• **What to do**
Reproduce the records word for word, with nothing left out.

• **Material for this exercise**

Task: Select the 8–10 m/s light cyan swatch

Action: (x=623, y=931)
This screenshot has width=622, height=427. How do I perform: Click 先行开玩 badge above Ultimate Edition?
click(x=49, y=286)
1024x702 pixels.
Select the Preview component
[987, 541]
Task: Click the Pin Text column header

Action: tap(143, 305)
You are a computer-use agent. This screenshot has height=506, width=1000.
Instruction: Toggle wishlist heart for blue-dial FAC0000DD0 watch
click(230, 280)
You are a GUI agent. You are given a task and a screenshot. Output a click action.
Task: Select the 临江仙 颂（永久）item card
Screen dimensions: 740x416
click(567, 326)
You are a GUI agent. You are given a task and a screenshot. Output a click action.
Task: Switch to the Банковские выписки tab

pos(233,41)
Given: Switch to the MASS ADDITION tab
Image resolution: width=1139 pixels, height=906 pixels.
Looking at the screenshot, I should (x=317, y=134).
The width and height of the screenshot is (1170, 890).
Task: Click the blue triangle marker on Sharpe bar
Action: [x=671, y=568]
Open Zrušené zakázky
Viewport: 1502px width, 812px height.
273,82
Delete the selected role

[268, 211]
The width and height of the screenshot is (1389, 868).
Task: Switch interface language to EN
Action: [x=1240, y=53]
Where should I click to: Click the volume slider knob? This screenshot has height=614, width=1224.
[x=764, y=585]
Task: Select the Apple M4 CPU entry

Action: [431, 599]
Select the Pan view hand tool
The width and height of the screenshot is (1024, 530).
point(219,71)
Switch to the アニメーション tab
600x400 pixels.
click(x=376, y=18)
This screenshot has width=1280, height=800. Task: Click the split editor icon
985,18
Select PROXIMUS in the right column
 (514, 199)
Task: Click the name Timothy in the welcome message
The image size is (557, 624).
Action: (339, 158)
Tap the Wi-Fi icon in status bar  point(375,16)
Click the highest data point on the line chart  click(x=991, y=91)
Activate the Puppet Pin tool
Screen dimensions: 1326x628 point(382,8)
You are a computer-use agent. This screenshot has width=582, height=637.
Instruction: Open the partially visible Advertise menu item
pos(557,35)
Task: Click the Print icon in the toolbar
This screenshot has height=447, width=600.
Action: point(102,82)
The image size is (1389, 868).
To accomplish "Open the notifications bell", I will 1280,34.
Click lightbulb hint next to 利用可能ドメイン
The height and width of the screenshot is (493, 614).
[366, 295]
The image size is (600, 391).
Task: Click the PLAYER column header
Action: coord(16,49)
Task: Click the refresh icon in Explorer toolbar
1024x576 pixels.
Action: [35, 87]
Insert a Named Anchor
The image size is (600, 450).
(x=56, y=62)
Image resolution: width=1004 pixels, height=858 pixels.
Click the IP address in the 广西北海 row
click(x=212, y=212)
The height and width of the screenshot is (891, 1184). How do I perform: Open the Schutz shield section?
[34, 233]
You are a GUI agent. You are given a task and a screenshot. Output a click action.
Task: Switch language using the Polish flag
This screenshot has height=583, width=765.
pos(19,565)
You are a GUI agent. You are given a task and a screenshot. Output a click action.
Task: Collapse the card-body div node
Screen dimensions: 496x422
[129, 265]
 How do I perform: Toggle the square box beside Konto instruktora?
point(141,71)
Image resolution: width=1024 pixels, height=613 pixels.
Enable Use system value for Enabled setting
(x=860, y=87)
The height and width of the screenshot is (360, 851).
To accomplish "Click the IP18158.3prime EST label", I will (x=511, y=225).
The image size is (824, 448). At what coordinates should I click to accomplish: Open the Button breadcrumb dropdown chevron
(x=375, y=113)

• **Answer space**
Task: Select the 8–10 m/s light cyan swatch

Action: (x=623, y=931)
This screenshot has width=622, height=427. How do I perform: Click 先行开玩 badge above Ultimate Edition?
click(x=49, y=286)
1024x702 pixels.
Select the Preview component
[987, 541]
Task: Click the Pin Text column header

Action: tap(143, 305)
You are a computer-use agent. This screenshot has height=506, width=1000.
Instruction: Toggle wishlist heart for blue-dial FAC0000DD0 watch
click(230, 280)
You are a GUI agent. You are given a task and a screenshot. Output a click action.
Task: Select the 临江仙 颂（永久）item card
Screen dimensions: 740x416
click(567, 326)
You are a GUI agent. You are given a task and a screenshot. Output a click action.
Task: Switch to the Банковские выписки tab

pos(233,41)
Given: Switch to the MASS ADDITION tab
Image resolution: width=1139 pixels, height=906 pixels.
Looking at the screenshot, I should (x=317, y=134).
The width and height of the screenshot is (1170, 890).
Task: Click the blue triangle marker on Sharpe bar
Action: [x=671, y=568]
Open Zrušené zakázky
Viewport: 1502px width, 812px height.
273,82
Delete the selected role

[268, 211]
The width and height of the screenshot is (1389, 868).
Task: Switch interface language to EN
Action: [x=1240, y=53]
Where should I click to: Click the volume slider knob? This screenshot has height=614, width=1224.
[x=764, y=585]
Task: Select the Apple M4 CPU entry

Action: [431, 599]
Select the Pan view hand tool
The width and height of the screenshot is (1024, 530).
point(219,71)
Switch to the アニメーション tab
600x400 pixels.
click(x=376, y=18)
This screenshot has width=1280, height=800. Task: Click the split editor icon
985,18
Select PROXIMUS in the right column
 (514, 199)
Task: Click the name Timothy in the welcome message
The image size is (557, 624).
Action: (339, 158)
Tap the Wi-Fi icon in status bar  point(375,16)
Click the highest data point on the line chart  click(x=991, y=91)
Activate the Puppet Pin tool
Screen dimensions: 1326x628 point(382,8)
You are a computer-use agent. This screenshot has width=582, height=637.
Instruction: Open the partially visible Advertise menu item
pos(557,35)
Task: Click the Print icon in the toolbar
This screenshot has height=447, width=600.
Action: point(102,82)
The image size is (1389, 868).
To accomplish "Open the notifications bell", I will 1280,34.
Click lightbulb hint next to 利用可能ドメイン
The height and width of the screenshot is (493, 614).
[366, 295]
The image size is (600, 391).
Task: Click the PLAYER column header
Action: coord(16,49)
Task: Click the refresh icon in Explorer toolbar
1024x576 pixels.
Action: [35, 87]
Insert a Named Anchor
The image size is (600, 450).
(x=56, y=62)
Image resolution: width=1004 pixels, height=858 pixels.
Click the IP address in the 广西北海 row
click(x=212, y=212)
The height and width of the screenshot is (891, 1184). How do I perform: Open the Schutz shield section?
[34, 233]
You are a GUI agent. You are given a task and a screenshot. Output a click action.
Task: Switch language using the Polish flag
This screenshot has height=583, width=765.
pos(19,565)
You are a GUI agent. You are given a task and a screenshot. Output a click action.
Task: Collapse the card-body div node
Screen dimensions: 496x422
[129, 265]
 How do I perform: Toggle the square box beside Konto instruktora?
point(141,71)
Image resolution: width=1024 pixels, height=613 pixels.
Enable Use system value for Enabled setting
(x=860, y=87)
The height and width of the screenshot is (360, 851).
To accomplish "Click the IP18158.3prime EST label", I will (x=511, y=225).
The image size is (824, 448). At what coordinates should I click to accomplish: Open the Button breadcrumb dropdown chevron
(x=375, y=113)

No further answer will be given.